Thirty-four
The phone alongside the den computer rang at dawn.
John snatched the handset from the cradle on the second ring and gave a
mutter of acknowledgment. "Roy Rockingham ran his rig off a cliff Friday
afternoon," Sheriff Gene Packerson said. "He took a retired couple and
their camper with him."
John swung his legs off the cot and sat up. "Not
likely an accident, Gene."
"Thinking the same thing myself. Watch your back,
John."
"I'm on it."
John set the phone quietly in place. In the silence
that ensued, he calculated his chances of going it alone. They didn't
amount to much.
"Joyce?"
Joyce Blair, the mirror's version of Joyce Blair, did
not answer.
He had a choice. He could use any and all resources
at his disposal to defend himself and David, or let himself be passively
taken out by a man he had never met and circumstances beyond his control.
"Okay, I'll play your game," he said to the empty room. Whatever it
takes."
"Did you wish to speak with me, John?"
He had no time to brace himself for the experience.
The sound of her voice was electrifying. She sat at the computer desk
with a manuscript in her hand. She lowered her wire-frame glasses to the
end of her nose and peer at him over the top with her big brown eyes.
David had his mother's eyes.
The lump in his throat was more like having his heart
ripped from his chest. He had yet to shed a single tear over his wife's
death.
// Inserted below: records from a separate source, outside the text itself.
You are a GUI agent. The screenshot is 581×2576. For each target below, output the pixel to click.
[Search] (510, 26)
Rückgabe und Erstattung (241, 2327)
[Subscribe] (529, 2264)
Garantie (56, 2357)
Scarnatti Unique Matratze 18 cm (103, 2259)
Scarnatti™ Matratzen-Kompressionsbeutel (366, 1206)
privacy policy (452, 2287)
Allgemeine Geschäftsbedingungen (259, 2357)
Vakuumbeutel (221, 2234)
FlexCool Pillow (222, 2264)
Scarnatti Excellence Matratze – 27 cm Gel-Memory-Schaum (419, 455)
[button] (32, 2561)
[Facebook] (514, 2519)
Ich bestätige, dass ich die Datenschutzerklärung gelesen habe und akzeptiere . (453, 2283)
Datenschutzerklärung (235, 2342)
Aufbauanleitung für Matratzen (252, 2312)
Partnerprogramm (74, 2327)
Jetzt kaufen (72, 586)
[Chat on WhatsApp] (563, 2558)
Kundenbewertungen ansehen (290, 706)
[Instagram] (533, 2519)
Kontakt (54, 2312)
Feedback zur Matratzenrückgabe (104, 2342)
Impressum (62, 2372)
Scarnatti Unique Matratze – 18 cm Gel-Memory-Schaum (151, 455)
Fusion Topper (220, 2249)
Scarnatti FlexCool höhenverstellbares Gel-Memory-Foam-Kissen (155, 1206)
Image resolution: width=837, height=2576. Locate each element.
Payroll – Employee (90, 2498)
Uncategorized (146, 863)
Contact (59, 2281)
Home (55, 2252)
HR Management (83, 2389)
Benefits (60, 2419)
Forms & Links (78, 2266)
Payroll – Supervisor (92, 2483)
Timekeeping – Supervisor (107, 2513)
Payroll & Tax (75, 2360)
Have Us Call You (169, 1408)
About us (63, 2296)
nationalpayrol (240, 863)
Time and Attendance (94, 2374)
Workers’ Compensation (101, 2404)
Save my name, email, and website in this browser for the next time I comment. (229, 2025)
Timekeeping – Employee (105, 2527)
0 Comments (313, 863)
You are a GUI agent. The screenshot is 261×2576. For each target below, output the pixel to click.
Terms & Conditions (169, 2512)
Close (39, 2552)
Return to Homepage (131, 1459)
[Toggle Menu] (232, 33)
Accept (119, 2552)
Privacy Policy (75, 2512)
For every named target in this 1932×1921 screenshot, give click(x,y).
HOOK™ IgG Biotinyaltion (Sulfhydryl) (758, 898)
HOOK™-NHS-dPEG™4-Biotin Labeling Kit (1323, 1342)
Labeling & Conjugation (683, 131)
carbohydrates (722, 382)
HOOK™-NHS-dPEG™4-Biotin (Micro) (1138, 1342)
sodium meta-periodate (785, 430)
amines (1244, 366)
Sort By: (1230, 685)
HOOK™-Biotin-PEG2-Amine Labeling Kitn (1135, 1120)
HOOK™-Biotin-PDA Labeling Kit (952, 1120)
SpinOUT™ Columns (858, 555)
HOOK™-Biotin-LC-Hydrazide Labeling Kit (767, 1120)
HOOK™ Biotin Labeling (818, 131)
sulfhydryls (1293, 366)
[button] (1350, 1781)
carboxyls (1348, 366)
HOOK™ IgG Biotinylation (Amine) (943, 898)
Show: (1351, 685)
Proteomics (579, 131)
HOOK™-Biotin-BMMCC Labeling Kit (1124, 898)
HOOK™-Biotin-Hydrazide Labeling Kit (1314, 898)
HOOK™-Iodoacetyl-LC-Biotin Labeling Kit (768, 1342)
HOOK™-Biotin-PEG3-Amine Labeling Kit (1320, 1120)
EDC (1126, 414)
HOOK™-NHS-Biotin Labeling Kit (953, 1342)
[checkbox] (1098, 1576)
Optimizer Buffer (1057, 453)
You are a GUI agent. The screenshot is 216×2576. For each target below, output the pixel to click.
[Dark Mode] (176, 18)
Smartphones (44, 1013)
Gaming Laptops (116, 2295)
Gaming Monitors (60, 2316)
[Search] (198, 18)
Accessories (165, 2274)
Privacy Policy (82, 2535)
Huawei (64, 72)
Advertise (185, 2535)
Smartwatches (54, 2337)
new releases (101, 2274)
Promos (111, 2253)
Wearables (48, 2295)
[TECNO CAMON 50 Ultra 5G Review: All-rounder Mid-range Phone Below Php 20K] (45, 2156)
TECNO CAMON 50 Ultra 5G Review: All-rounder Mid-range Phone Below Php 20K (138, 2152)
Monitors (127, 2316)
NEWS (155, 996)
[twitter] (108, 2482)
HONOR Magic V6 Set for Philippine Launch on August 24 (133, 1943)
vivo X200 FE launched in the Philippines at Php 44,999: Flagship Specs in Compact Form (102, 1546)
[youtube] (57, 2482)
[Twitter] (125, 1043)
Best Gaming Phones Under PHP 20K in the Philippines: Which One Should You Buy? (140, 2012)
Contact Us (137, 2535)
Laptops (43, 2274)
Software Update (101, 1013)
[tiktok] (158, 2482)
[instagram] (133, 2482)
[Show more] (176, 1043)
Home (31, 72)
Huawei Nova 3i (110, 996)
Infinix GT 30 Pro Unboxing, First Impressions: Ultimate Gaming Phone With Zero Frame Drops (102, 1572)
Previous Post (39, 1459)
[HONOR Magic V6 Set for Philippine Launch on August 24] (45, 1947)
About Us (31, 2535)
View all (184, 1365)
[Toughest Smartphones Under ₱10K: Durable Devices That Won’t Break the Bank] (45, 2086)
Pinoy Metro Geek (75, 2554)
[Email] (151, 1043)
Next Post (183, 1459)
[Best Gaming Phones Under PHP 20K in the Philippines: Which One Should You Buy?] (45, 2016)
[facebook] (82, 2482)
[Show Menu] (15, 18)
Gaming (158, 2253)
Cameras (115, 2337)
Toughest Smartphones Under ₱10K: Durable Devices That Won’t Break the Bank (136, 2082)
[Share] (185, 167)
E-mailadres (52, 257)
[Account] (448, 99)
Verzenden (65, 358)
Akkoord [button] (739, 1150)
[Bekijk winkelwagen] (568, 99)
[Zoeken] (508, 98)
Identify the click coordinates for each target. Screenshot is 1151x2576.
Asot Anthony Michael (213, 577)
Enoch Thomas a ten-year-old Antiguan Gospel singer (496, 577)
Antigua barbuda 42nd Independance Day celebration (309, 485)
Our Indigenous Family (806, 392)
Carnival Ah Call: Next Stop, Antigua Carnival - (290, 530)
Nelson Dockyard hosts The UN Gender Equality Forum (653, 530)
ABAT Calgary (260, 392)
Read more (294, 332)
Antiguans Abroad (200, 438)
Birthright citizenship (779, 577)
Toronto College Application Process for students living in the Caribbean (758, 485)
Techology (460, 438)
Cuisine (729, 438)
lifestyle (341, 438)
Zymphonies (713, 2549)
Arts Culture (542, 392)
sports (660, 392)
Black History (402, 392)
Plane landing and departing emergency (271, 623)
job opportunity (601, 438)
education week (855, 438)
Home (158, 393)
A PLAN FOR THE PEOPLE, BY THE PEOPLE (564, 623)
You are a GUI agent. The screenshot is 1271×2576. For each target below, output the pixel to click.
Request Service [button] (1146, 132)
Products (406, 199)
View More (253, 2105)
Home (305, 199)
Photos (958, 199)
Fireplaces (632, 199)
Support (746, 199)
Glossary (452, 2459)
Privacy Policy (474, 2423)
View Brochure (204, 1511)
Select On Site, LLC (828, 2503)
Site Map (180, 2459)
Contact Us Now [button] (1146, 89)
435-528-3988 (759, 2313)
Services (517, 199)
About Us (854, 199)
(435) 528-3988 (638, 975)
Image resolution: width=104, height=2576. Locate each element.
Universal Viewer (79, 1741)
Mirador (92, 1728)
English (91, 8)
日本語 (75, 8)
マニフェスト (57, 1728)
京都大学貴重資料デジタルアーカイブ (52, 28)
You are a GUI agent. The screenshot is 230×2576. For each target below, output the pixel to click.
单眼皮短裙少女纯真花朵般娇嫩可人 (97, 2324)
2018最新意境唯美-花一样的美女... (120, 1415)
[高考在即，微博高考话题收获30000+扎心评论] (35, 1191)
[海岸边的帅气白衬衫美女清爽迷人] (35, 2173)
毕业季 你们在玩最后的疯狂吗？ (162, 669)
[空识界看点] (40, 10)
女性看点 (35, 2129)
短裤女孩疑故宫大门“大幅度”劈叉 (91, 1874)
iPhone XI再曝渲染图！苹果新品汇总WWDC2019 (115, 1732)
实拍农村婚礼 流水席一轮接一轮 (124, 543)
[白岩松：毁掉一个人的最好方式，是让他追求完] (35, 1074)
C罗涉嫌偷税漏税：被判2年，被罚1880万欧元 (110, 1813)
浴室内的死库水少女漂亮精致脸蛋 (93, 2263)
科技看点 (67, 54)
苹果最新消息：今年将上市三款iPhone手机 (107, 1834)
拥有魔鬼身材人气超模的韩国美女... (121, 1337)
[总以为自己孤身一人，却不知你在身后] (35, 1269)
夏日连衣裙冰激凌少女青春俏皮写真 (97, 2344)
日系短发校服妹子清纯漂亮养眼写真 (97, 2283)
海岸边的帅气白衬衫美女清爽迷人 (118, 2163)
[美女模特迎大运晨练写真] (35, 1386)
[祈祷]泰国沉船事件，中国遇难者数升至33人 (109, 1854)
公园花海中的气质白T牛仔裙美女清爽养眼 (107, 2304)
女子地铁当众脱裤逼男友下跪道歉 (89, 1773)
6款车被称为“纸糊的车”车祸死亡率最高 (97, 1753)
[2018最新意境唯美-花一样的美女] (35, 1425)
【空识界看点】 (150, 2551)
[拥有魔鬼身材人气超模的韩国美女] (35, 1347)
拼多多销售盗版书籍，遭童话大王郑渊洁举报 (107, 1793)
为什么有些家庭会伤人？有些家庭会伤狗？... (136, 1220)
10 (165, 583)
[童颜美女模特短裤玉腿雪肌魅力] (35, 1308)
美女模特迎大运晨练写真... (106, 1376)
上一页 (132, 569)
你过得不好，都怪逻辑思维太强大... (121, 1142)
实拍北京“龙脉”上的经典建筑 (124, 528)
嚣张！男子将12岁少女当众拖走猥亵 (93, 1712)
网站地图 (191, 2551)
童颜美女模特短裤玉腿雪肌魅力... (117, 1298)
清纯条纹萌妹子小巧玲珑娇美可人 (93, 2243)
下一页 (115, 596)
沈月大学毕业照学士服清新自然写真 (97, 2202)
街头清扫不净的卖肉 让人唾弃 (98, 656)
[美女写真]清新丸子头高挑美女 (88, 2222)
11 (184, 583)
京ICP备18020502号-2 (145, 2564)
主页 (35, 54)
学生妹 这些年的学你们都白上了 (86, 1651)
The pain was damned up inside him, slowly eating its way out and
probably killing him in the process. He simply did not know how to let it
go.
"Gene forced me to identify my wife's remains after
the accident. It was his way of punishing me for what I had done. I
buried my wife, damn you. She's dead and I killed her. I don't see how
you can expect me to put up with this sick joke."
But a deep part of himself that knew nothing of the
irrevocability of death was glad to see her again. She gazed at him and
said nothing.
"David and I are sitting behind an eight ball because
of you. Kahl thinks I killed his ten-year-old daughter. I don't
understand why he has been so quick to assume my guilt. We've never met,
but if he's checked me out, he must know I'm not a likely suspect. What's
going on?"
"I don't have that information, John," Marlene said
softly.
"You don't have it? It's not we anymore?"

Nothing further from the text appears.